To address issues and to fix URL for HTML5, a new working group was established in IETF in 2009 (The IRI working group). Despite years of development, the group didn't get the attention of those active in WHATWG, W3C or Unicode consortium, and the IRI group was closed in 2014, with the consolation that the documents that were being developed in the IRI working group could be updated as individual submissions or within the "applications area" working group. In particular, one of the IRI working group items was to update the "scheme guidelines and registration process", which is currently under development in IETF's application area.

Independently, the HTML5 specs in WHATWG/W3C defined "Web Address", in an attempt to match what some of the browsers were doing. This definition (mainly a published parsing algorithm) was moved out into a separate WHATWG document called "URL".

The world has also moved on. ICANN has approved non-ascii top level domains, and IDN 2003 and 2008 didn't really address IRI Encoding. Unicode consortium is working on UTS #46.

The big issue is to make the IRI -to-URI transformation non-ambiguous and stable. But I don't know what to do about non-domain-name non-ascii 'authority' fields. There is some evidence that some processors are %xx-hex-encoding the UTF8 of domain names in some circumstances.

There are four umbrella organizations (IETF, W3C, WHATWG, Unicode consortium) and multiple documents, and it's unclear whether there's a trajectory to make them consistent:

IETF

Dave Thaler (mainly) has updated http://tools.ietf.org/html/draft-ietf-appsawg-uri-scheme-reg, which needs comunity review.

The IRI working group closed, but work can continue in the APPS area working group. Documents sitting needing update, abandoned now, are three drafts (iri-3987bis, iri-comparison, iri-bidi-guidelines) intended originally to obsolete RFC 3987.

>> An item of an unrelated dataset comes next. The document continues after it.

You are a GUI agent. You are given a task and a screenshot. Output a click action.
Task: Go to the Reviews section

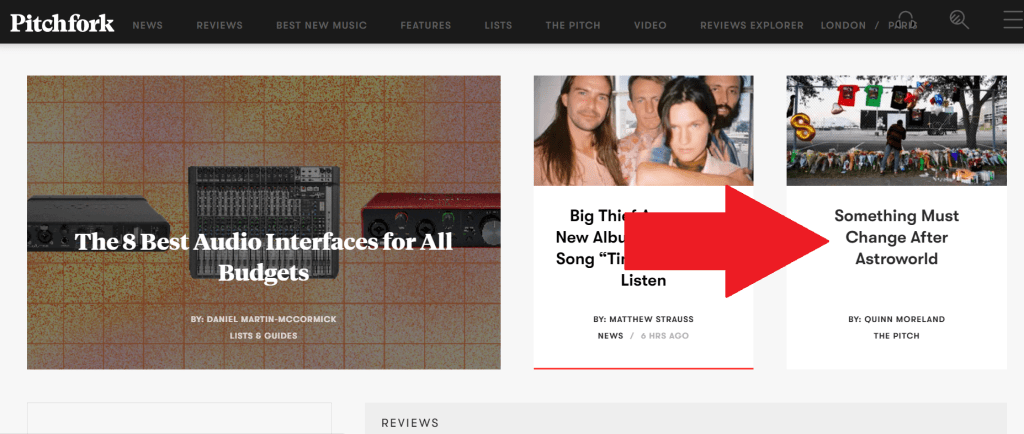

Other work in IETF that is relevant but I'm not as familiar with is the IDN/IDNA work for internationalizing domain names, since the rules for canonicalization, equivalence, encoding, parsing, and displaying domain names needs to be compatible with the rules for doing those things to URLs that contain domain names.

In addition, there's quite a bit of activity around URNs and library identifiers in the URN working group, work that is ignored by other organizations.

W3C

The W3C has many existing recommendations which reference the IETF URI/IRI specs in various ways (for example, XML has its own restricted/expanded allowed syntax for URL-like-things). The HTML5 spec references something, the TAG seems to be involved, as well as the sysapps working group, I believe. I haven't tracked what's happened in the last few months.

WHATWG

The WHATWG spec is http://url.spec.whatwg.org/ (Anne, Leif). This fits in with the WHATWG principle of focusing on specifying what is important for browsers, so it leaves out many of the topics in the IETF specs. I don't think there is any reference to registration, and (when I checked last) had a fixed set of relative schemes: ftp, file, gopher (a mistake?), http, https, ws, wss, used IDNA 2003 not 2008, and was (perhaps, perhaps not) at odds with IETF specs.

Unicode consortium

Early versions of #46 and I think others recommends translating toAscii and back using punycode ? But it wasn't specific about which schemes.

Conclusion

From a user or developer point of view, it makes no sense for there to be a proliferation of definitions of URL, or a large variety URL syntax categories. Yes, currently there is a proliferation of slightly incompatible implementations. This shouldn't be a competitive feature. Yet the organizations involved have little incentive to incur the overhead of cooperation, especially since there is an ongoing power struggle for legitimacy and control. The same dynamic applies to the Encoding spec, and, to a lesser degree, handling of MIME types (sniffing) and multipart/form-data.